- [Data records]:
⁂

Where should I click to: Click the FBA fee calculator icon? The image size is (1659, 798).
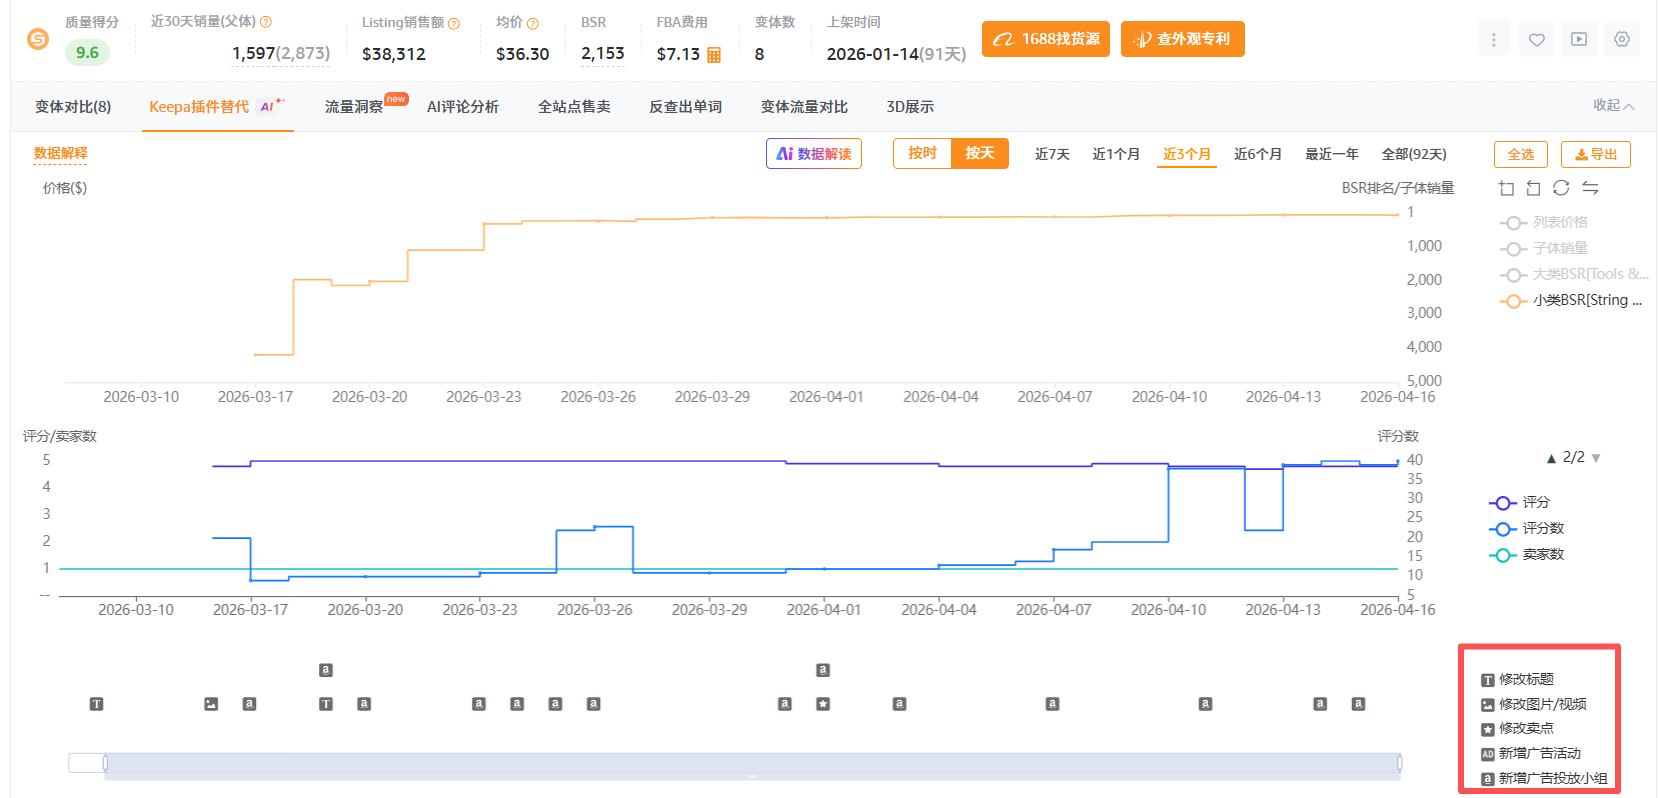tap(714, 55)
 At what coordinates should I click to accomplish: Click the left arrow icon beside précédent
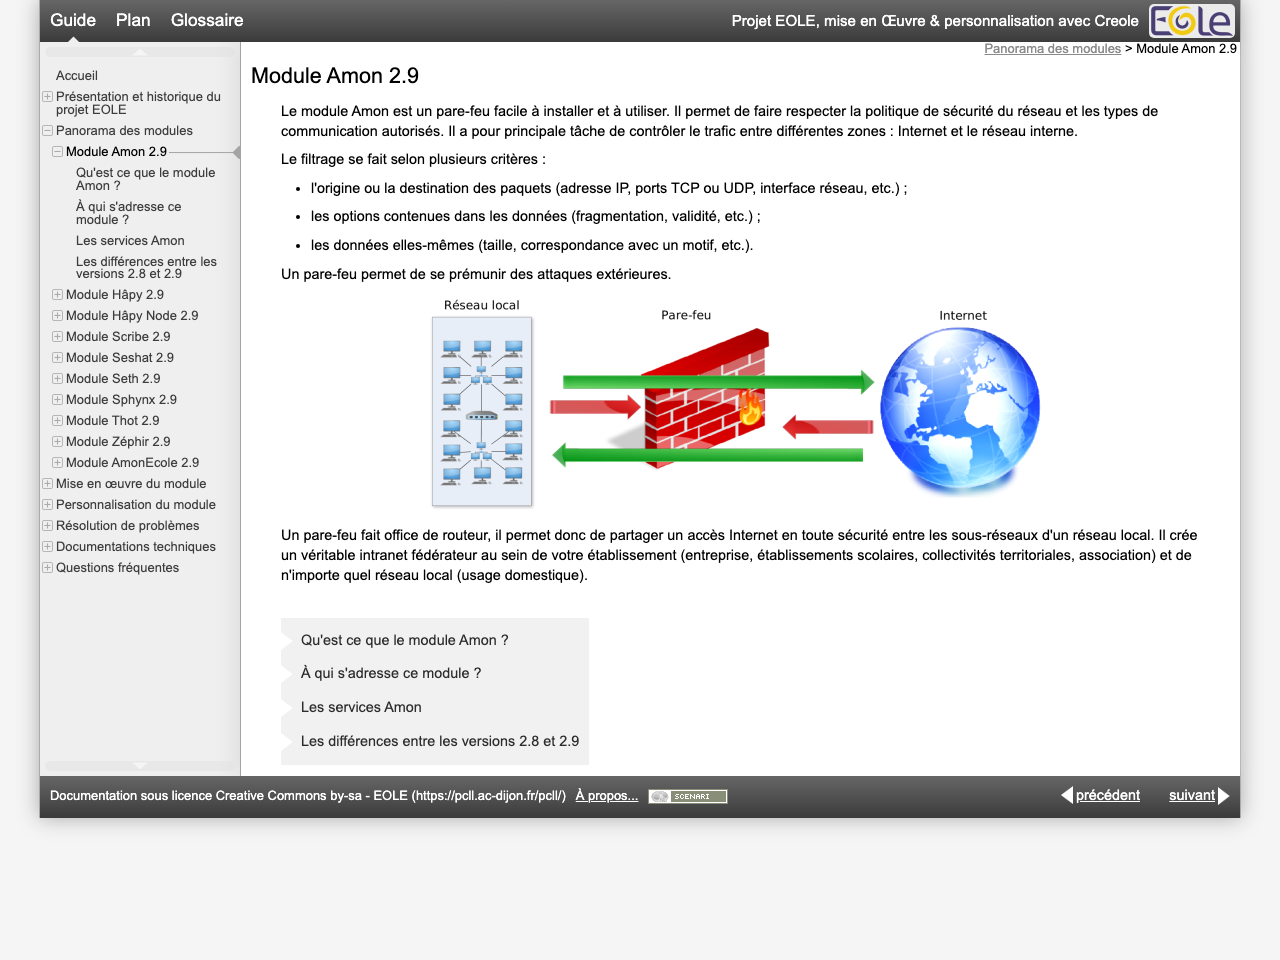click(x=1067, y=796)
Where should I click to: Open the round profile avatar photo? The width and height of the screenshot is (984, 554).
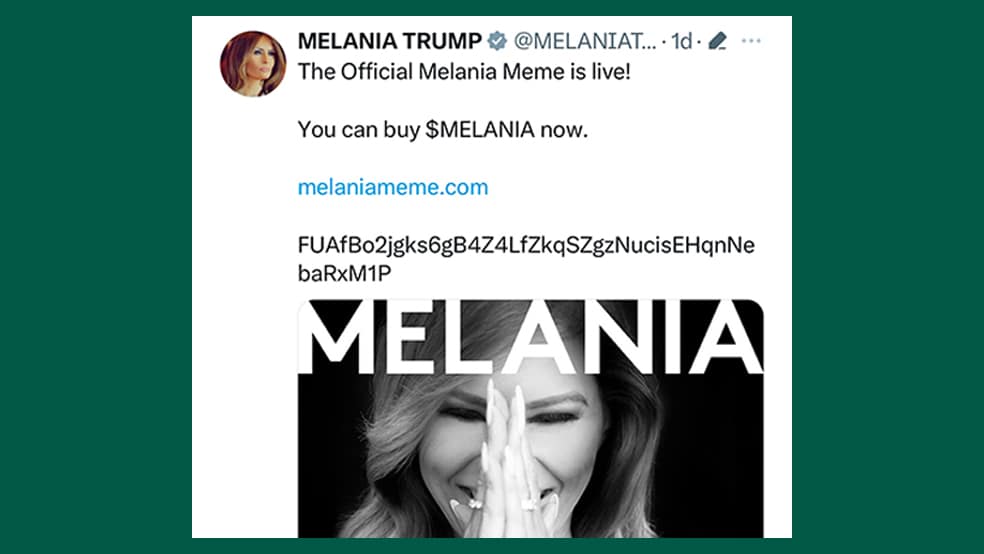point(253,64)
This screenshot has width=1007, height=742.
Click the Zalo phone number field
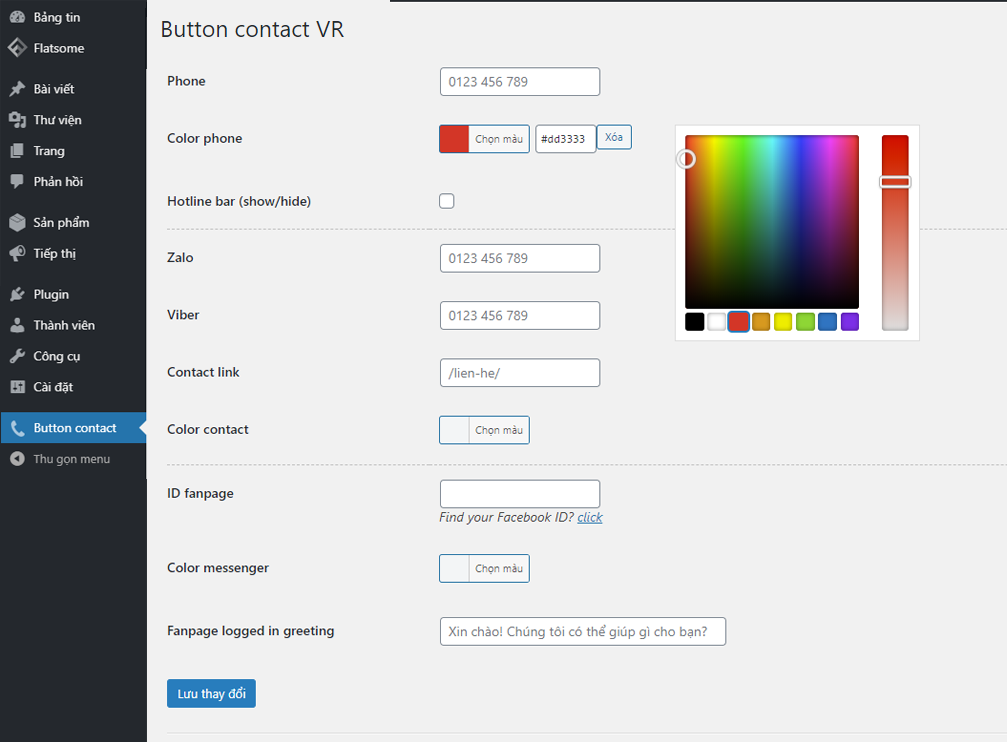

⁂

- [Written exercise]:
Please rewrite the records above with every "icon" swapped for "button" and everything else unchanged. Leave out the pictures.

- [Final result]:
Where should I click to: Click the FBA fee calculator button? The image size is (1659, 798).
tap(714, 55)
 At what coordinates should I click to accomplish: Click the left arrow button beside précédent
click(x=1067, y=796)
Where should I click to: Open the round profile avatar photo? The width and height of the screenshot is (984, 554).
point(253,64)
This screenshot has width=1007, height=742.
Click the Zalo phone number field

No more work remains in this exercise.